I’ve always remembered two significant dreams that came to me decades apart; poems based on those two dreams became the first and last pieces in a section of the book that’s specifically about anger. The first, “A dream of anger” recalls a nightmare that frightened me as a young woman. In it, I faced a closed door guarded by a strange woman. I knew that if I went past this point, the rage beyond would destroy me. But a second dream, many years later, was intensely liberating. I was driving a pick-up truck (which I could not do in real life!) in a strange, oppressive environment and came to a barrier and a guard. This time, I could go past.
I wrote this particular poem in terza rima, the form with three-line stanzas and interlocking rhymes that Dante used for his massive journey in the Commedia from inferno to the heights of paradise. Any time you invoke a dark wood in a poem, Dante waves at you from the background, so I wanted that reference to resonate for some readers—though it doesn’t particularly matter if you don’t notice. It’s just a little extra context.

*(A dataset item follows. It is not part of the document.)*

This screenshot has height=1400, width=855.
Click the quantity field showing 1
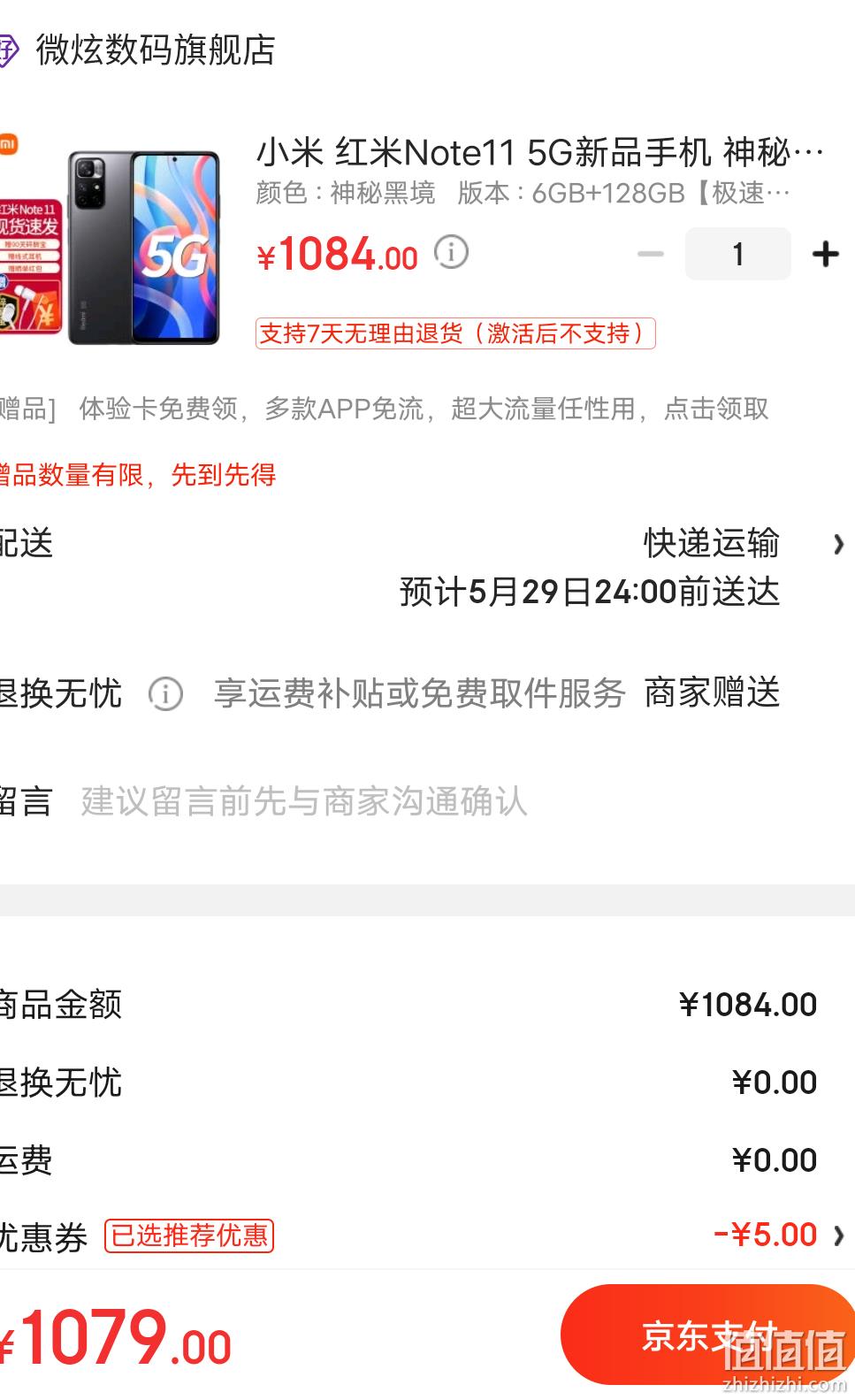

Other sections of Knife on Show deal with anger in various ways. In the long title poem, anger becomes an axis that our species whirls around, dragging all of us through the innumerable conflicts of history. The final section of the book, “Travels in the Solar System,” segues to a satiric voice where, for instance, dust storms on Mars become a metaphor for the political use of anger as a distraction.
The arc of voice is always a consideration for me in putting together a manuscript. This book is not as ‘personal’ as my other collections have been. The two long poems in the first half do reflect my own experiences (in travelling through the smoke caused by increasing forest fires, or thinking about how I’m a colonist in this particular region of Alberta), but those experiences are placed in a larger context of history, myth, and science rather than the here-and-now of the lyric. The voice in the final solar-system poems lifts off from the personal almost entirely—except that the poems do come from the snarky side of me. The poet isn’t giving you information about her life, but is telling you what she thinks of human foibles.
However, I was worried readers might find the collection to be dark; I also wanted to ground the big pictures with the poet’s immediate response. So I’ve interspersed a few personal lyrics between the book’s various sections. Along with the two dream poems, these pieces allow me to express a journey from anxiety about our difficult times through acceptance and towards a kind of joy.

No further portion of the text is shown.